▶ Work instruction: What you return must be every line below that includes the word "computer".

▶ Pixel coordinate grounding data:
────────────────────────────────────────
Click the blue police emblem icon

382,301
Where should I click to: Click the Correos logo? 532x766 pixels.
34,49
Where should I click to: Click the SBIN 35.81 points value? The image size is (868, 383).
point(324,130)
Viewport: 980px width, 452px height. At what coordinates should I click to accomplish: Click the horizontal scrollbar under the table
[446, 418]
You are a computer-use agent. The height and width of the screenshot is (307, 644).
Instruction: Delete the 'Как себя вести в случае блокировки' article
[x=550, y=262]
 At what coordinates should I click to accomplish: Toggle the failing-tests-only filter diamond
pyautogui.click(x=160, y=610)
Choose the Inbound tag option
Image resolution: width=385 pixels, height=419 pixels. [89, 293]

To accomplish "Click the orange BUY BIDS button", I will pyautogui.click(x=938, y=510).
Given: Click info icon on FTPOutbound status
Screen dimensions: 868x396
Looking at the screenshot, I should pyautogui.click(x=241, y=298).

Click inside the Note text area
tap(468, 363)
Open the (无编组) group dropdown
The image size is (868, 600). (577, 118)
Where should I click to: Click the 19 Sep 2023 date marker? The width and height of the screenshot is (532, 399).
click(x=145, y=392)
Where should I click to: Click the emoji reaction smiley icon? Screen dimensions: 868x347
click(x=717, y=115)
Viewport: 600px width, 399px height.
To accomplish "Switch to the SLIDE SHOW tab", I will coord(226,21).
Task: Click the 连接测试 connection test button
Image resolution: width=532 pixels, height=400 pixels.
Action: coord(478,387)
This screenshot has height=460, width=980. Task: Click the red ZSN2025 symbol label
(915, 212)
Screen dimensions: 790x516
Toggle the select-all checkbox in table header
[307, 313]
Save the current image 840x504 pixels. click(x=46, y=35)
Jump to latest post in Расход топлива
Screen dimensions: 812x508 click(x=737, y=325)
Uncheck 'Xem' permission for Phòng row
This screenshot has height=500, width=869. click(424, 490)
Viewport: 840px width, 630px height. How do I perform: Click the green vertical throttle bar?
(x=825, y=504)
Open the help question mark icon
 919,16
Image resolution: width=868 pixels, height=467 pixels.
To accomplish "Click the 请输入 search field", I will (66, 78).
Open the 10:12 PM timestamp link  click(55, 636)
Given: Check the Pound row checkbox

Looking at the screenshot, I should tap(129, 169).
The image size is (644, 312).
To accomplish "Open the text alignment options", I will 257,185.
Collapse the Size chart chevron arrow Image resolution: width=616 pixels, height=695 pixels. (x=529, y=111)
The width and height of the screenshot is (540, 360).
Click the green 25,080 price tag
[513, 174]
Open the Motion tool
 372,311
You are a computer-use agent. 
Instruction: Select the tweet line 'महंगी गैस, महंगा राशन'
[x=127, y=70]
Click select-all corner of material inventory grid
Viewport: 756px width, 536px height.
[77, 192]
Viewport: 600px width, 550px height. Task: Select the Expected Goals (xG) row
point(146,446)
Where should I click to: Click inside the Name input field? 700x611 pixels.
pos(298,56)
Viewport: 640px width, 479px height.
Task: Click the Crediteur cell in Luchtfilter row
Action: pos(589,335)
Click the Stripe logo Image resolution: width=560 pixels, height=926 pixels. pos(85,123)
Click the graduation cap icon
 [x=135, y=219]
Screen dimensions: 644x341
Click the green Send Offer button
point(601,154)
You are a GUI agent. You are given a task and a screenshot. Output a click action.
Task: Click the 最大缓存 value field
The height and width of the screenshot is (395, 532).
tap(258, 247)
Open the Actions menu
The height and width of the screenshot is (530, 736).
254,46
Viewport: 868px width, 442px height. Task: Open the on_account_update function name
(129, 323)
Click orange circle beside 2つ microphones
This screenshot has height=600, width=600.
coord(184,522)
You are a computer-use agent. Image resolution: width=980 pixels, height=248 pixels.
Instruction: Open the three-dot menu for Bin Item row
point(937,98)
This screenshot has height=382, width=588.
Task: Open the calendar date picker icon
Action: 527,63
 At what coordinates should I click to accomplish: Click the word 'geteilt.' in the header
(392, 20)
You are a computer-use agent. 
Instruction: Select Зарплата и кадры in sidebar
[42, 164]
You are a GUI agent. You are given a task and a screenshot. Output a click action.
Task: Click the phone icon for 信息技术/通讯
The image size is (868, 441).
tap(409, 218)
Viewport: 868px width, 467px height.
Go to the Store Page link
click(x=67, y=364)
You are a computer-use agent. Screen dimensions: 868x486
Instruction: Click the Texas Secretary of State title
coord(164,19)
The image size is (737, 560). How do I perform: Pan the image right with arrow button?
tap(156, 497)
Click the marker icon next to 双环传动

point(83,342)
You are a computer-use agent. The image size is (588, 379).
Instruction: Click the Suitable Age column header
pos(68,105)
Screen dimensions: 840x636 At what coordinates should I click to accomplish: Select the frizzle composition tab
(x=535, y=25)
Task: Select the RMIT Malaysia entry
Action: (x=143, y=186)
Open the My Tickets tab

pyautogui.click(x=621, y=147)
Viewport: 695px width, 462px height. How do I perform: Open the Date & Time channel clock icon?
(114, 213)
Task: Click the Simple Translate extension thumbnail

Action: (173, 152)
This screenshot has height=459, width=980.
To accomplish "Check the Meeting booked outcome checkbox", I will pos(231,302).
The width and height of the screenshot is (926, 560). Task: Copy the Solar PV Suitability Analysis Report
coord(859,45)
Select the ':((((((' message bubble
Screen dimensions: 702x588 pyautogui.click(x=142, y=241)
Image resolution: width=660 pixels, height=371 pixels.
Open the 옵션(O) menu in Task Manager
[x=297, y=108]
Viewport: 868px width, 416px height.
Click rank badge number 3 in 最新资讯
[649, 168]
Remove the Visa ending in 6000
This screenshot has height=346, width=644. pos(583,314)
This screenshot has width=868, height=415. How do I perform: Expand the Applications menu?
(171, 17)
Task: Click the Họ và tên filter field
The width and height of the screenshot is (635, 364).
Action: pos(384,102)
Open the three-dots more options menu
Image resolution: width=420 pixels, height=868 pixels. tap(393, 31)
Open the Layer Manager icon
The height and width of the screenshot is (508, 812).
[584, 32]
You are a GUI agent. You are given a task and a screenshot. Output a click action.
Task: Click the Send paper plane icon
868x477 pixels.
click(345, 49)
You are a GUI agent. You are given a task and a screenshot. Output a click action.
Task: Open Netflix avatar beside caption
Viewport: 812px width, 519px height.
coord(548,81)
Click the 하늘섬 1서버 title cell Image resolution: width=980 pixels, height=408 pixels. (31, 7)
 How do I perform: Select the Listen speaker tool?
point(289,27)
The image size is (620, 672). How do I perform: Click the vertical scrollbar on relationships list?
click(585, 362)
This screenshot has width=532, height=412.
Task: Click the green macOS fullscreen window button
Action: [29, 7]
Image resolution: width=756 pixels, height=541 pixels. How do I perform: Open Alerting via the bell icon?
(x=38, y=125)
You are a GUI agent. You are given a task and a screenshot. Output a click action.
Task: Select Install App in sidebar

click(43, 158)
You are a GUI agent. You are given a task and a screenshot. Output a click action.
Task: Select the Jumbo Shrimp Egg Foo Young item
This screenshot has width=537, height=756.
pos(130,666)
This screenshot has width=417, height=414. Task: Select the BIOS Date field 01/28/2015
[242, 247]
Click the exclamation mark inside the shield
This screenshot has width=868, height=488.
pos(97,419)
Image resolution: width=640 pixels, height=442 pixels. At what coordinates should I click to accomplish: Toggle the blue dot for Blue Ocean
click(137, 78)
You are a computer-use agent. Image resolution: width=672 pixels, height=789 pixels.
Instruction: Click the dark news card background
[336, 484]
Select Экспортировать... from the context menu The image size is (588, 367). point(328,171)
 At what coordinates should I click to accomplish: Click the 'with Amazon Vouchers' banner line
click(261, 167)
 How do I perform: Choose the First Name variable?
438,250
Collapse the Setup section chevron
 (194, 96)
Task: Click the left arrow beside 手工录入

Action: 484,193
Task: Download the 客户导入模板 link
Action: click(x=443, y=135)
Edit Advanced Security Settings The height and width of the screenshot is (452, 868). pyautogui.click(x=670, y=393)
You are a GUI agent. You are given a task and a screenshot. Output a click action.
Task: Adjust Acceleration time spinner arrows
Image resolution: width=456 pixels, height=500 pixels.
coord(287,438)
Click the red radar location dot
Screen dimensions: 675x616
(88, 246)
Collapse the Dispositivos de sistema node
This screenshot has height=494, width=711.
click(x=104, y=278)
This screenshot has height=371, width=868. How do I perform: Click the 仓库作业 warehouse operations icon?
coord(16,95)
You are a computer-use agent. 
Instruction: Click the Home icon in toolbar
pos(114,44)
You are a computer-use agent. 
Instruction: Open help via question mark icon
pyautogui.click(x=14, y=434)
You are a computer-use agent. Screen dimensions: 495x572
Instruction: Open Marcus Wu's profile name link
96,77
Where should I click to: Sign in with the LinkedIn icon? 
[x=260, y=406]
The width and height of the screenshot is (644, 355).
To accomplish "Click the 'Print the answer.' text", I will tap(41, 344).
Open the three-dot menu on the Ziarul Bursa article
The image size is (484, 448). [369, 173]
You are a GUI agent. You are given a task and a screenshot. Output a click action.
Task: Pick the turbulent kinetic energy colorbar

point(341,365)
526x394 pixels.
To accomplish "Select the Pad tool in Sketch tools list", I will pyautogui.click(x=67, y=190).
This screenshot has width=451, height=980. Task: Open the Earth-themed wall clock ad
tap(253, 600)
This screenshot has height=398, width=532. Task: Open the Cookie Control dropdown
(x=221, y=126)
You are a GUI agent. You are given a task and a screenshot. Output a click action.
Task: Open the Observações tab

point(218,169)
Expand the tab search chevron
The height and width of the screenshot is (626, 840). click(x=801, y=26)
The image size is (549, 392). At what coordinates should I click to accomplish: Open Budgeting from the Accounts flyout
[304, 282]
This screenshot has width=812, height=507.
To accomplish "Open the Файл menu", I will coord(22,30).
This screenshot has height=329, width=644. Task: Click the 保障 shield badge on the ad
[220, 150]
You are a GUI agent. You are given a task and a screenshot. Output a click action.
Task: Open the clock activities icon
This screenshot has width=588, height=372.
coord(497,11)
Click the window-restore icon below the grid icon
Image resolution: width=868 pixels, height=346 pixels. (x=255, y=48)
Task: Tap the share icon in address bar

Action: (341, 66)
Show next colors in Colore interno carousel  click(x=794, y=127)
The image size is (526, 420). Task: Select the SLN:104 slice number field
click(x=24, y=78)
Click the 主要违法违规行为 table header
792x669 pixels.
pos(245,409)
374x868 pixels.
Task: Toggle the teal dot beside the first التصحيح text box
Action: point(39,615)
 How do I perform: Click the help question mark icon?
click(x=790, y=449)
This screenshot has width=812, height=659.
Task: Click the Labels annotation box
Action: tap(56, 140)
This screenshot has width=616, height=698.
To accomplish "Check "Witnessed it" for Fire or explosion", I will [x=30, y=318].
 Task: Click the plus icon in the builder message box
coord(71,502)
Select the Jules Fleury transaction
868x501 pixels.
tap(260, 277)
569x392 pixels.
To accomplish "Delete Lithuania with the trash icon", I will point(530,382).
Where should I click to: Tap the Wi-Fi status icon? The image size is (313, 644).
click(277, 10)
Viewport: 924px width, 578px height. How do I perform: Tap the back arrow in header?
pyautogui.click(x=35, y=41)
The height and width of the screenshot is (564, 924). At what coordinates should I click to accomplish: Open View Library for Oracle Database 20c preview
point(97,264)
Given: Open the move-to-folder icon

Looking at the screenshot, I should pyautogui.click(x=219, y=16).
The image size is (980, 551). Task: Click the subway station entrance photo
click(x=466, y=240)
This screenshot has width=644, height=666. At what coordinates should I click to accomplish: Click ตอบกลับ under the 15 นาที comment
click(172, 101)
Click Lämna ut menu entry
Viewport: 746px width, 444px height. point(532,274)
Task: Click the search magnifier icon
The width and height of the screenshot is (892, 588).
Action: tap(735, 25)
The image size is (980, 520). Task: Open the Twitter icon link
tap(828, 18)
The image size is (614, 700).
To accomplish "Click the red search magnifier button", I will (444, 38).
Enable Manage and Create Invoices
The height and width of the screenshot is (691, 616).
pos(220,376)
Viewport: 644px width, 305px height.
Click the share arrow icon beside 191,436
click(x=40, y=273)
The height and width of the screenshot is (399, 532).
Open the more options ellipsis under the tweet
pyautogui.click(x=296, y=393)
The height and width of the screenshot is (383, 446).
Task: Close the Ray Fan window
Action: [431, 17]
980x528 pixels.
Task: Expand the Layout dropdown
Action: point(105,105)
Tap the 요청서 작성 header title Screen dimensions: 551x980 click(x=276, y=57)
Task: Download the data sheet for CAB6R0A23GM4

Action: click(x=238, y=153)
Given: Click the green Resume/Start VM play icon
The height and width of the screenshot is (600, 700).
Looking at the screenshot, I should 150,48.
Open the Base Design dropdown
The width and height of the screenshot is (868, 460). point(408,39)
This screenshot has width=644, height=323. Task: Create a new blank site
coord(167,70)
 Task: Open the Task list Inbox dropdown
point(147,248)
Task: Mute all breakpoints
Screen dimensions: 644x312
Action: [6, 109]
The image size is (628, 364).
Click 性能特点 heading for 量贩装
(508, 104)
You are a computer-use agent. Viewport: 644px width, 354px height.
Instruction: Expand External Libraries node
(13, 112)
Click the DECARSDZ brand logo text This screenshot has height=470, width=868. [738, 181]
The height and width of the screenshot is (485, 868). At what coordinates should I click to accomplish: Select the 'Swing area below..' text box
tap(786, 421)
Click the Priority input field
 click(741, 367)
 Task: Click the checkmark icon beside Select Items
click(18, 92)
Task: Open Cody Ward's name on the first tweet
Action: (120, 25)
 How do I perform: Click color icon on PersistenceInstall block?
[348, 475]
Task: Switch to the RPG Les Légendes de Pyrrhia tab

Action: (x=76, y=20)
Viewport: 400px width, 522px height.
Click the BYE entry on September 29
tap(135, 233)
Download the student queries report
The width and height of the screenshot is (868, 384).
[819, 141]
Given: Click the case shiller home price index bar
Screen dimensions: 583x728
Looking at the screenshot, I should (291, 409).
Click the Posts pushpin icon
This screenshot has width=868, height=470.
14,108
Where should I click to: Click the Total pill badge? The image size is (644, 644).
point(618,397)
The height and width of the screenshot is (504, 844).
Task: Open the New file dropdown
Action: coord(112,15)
────────────────────────────────────────
▶ Solved exercise:
You are a computer-use agent. The height and width of the screenshot is (307, 644).
You are a computer-use agent. 
You are a computer-use agent. Image resolution: width=980 pixels, height=248 pixels.
You are a computer-use agent. 
You are a computer-use agent. Screen dimensions: 868x486
You are a computer-use agent. The image size is (588, 379).
You are a computer-use agent. Image resolution: width=672 pixels, height=789 pixels.
You are a computer-use agent. 
You are a computer-use agent. 
You are a computer-use agent. Screen dimensions: 495x572
You are a computer-use agent. Viewport: 644px width, 354px height.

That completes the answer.